A resposta das massas da população egípcia foi ótima e as maiores manifestações na história do Egito, e até na história do mundo, aconteceram. Isso foi confirmado pelo índex do “Google Earth”. Mais de 27 milhões de protestantes saíram ao mesmo tempo em todas as províncias do Egito, representando várias classes e estratos da sociedade egípcia, encarando os protestos que não excederam 200 mil pessoas da Irmandade Muçulmana e de seus aliados em uma pequena praça do Cairo. Assim, os egípcios estavam de um lado e a Irmandade Muçulmana do outro lado, isolada. Essa é a realidade do cenário. Essa é a realidade sobre a qual qualquer avaliação da situação ou qualquer análise político-científica deve ser baseada.

Nós acreditamos que o que aconteceu no dia 30 de junho é uma segunda onda da revolução egípcia que é mais forte e profunda do que a primeira onda de 2011. Aconteceu para corrigir o caminho da revolução e tomá-lo de volta das forças da extrema direita religiosa que tinha conspirado para roubar a revolução e usar essa onda para servir seus objetivos fascistas e reacionários e os esquemas do imperialismo global.

Q2: Qual é o nível de participação das classes laborais e dos trabalhadores nesses protestos?

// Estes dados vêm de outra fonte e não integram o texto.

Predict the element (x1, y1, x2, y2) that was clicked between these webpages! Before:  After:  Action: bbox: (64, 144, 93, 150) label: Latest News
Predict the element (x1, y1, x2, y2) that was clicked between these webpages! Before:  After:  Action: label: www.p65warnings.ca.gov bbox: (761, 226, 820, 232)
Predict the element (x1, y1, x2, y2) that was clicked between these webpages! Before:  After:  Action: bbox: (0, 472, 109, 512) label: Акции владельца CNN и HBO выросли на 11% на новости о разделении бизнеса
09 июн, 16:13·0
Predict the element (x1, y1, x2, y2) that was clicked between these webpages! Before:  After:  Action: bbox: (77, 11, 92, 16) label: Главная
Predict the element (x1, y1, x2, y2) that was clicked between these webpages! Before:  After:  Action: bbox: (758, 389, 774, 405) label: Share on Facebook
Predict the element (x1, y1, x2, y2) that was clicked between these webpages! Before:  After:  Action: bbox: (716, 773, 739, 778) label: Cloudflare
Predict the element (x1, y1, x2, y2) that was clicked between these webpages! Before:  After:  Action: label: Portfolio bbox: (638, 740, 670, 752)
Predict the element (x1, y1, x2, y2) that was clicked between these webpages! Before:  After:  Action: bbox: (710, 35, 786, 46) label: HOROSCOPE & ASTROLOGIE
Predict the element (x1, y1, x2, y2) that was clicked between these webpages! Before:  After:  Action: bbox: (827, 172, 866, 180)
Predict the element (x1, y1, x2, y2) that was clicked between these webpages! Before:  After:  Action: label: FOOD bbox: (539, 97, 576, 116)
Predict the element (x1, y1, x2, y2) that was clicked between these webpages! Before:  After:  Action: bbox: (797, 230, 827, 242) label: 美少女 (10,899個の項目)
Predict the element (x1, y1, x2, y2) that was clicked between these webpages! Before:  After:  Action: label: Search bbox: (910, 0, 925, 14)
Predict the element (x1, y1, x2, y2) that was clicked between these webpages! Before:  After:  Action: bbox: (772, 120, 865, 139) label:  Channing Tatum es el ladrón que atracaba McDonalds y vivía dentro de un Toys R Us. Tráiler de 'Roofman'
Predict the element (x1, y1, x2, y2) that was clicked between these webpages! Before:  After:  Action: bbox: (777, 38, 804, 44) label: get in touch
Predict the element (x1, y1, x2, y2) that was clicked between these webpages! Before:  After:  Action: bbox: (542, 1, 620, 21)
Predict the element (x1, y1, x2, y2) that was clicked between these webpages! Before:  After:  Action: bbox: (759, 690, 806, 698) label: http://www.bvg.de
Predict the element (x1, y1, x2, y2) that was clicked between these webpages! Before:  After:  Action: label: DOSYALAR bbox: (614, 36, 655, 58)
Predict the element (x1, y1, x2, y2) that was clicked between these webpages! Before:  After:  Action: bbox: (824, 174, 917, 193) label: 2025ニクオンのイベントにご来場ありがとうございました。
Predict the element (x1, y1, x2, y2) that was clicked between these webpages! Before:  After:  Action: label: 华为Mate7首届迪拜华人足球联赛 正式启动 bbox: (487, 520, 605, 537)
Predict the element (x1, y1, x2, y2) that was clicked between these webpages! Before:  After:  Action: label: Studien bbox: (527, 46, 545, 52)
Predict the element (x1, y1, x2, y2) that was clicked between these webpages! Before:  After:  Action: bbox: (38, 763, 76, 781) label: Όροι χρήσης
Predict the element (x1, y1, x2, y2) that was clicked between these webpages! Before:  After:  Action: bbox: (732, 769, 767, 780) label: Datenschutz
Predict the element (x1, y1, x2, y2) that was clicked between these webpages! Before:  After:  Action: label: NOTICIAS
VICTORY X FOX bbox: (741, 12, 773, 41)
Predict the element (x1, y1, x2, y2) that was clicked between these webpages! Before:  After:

Por que os trabalhadores participam da batalha com o Islã político por direitos democráticos?
SA: Os slogans básicos da revolução de janeiro eram: pão, liberdade, justiça social e dignidade humana. É uma ligação essencial com a revolução democrática nacional e veio depois de um longo período histórico que começou na metade dos anos 70 do século passado, com o domínio do grande capitalismo dependente e um ciclo completo de regressão, atraso e tirania. Durante esse período, as forças reacionárias, em aliança com o imperialismo mundial e a reação árabe, conseguiu fortalecer um clima que permitiu que a corrente do Islã político – especialmente a Irmandade Muçulmana – se espalhasse e ascendesse. As forças à esquerda foram enfraquecidas, os trabalhadores foram deslocados e as grandes indústrias foram liquidadas a fim de desferir um golpe contra qualquer possibilidade de alcançar um desenvolvimento abrangente.
Na verdade, os trabalhadores se envolveram na maior parte da escalada de protestos desde 2006 e estão participando de todas as manifestações populares como parte do povo e não como uma organização de classe. Isso acontece por causa da falta de organizações sindicais fortes e de federações devido a um grande legado de tirania e de repressão governamental para controlar as federações e sindicatos. É também devido às grandes mudanças no mapa de classes e na natureza da composição da classe trabalhadora nos vários setores, que se deu durante o período passado.

Indústrias de pequeno e médio porte controladas pelo setor privado foram usadas como argumento, quando os trabalhadores foram impedidos de formar sindicatos. A classe trabalhadora não emergiu na revolução em uma forma clara de classe. Como resultado da falta de união efetiva entre as forças de esquerda e sua fraqueza durante o período anterior por muitas razões, que não temos espaço aqui para mencionar, o movimento trabalhista não apareceu de uma maneira efetiva e influente proporcional ao tamanho de sua participação e de seus grandes sacrifícios na revolução.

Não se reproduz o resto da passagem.